# Vector conversion mixed rational integers

Yes, I am quite familiar with mathematical questions. But naively I thought that in julia it was done differently and I tried to do something like you suggest.
But I tried with a monster like `Vector {Union {Rational, Int}}[ ]` that julia didn’t digest Fyi, there is this past post from the boss that might still be valid.

1 Like

You were near!

``````@show Union{Real,Int}[0, 1//2, 1, 3//2, 4//2]
@show Union{Rational,Int}[0, 1//2, 1, 3//2, 4//2]
``````

yields

``````Union{Real, Int}[0, 1 // 2, 1, 3 // 2, 4 // 2] = Real[0, 1//2, 1, 3//2, 2//1]
Union{Rational, Int}[0, 1 // 2, 1, 3 // 2, 4 // 2] = Union{Int64, Rational}[0, 1//2, 1, 3//2, 2//1]
``````
1 Like

That is a very good point from Stefan. But, yet, I kinda expected an `AbstractRational` which `Integer` inherits, but the concrete `Rational` only is defined after `Int` is defined. The conventionally identified with this subset, they are not the same as this subset still holds however.

To stay at the problem Y, why ther are two differente types of rational?
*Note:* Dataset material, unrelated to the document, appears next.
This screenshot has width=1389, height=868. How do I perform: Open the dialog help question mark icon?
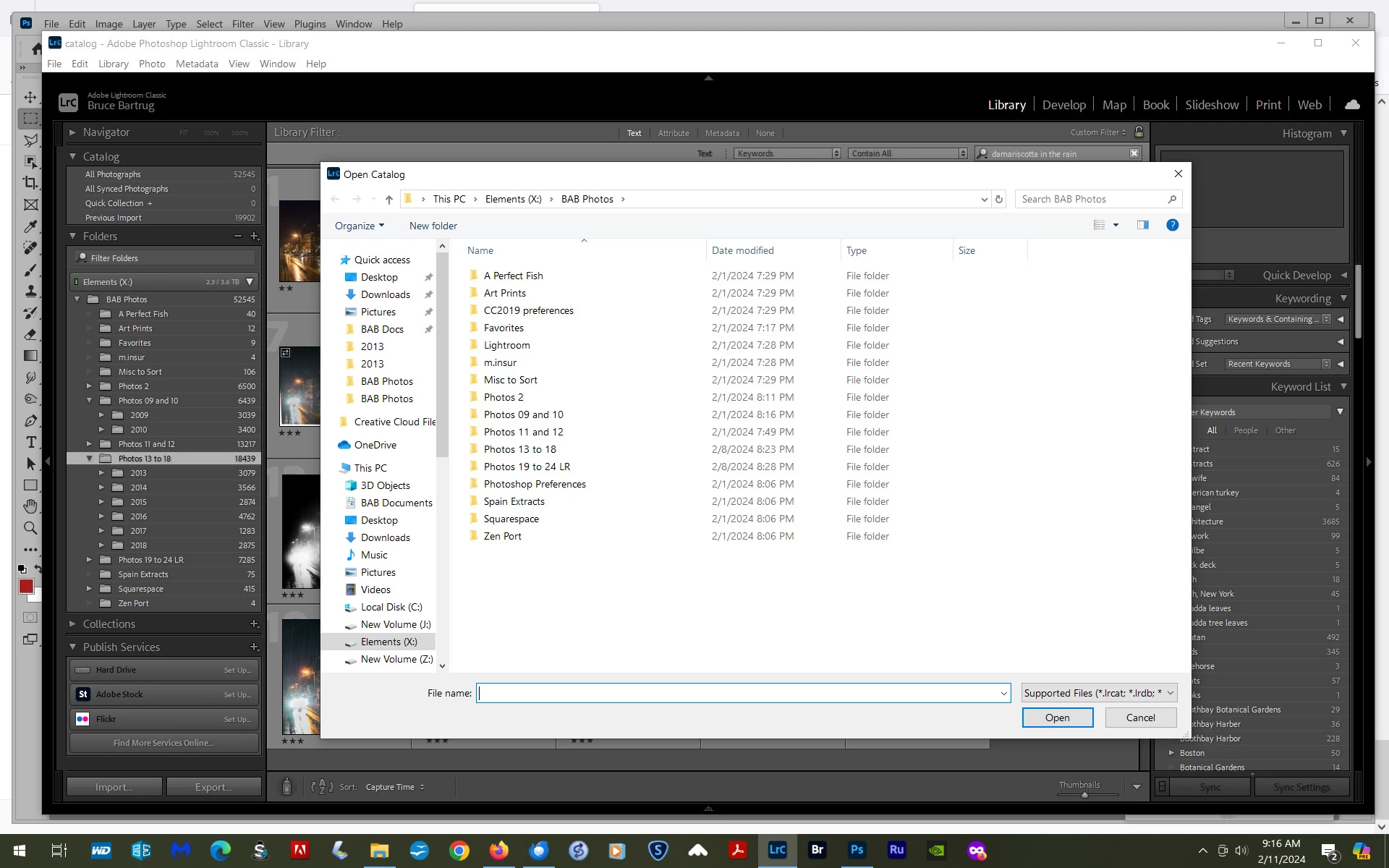1172,225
``````julia> Rational{Int}===Rational
false
``````

What is the meaning of the first type (Rational {Int})?

``````
siwp(n,d)=if isinteger(n//d) string(Int(n/d)) else string(n,"/",d) end
``````

Instead of converting floats, it is better to use proper integer division: `div(n, d)` or `n÷d`.

3 Likes

Some reasonably different types of rational

``````julia> Rational !- Rational{Int}, Rational{Int} != Rational{BigInt}
(true, true)

julia> typeof(Rational(1, 2)), typeof(Rational(big"1", big"2"))
(Rational{Int64}, Rational{BigInt})

julia> sizeof(Rational(1, 2)), sizeof(Rational(Int16(1), Int16(2)))
(16, 4)

julia> typeof(Rational), Rational.body
UnionAll, Rational{T<:Integer}
``````
1 Like

This is the definition of `Rational`:

``````"""
Rational{T<:Integer} <: Real

Rational number type, with numerator and denominator of type `T`.
Rationals are checked for overflow.
"""
struct Rational{T<:Integer} <: Real
num::T
den::T

# Unexported inner constructor of Rational that bypasses all checks
global unsafe_rational(::Type{T}, num, den) where {T} = new{T}(num, den)
end
``````

So, `Rational{Int}` stores the numerator and denominator as `Int`, while `Rational{BigInt}` (for example) uses `BigInt` (and it is therefore an “infinite” precision rational).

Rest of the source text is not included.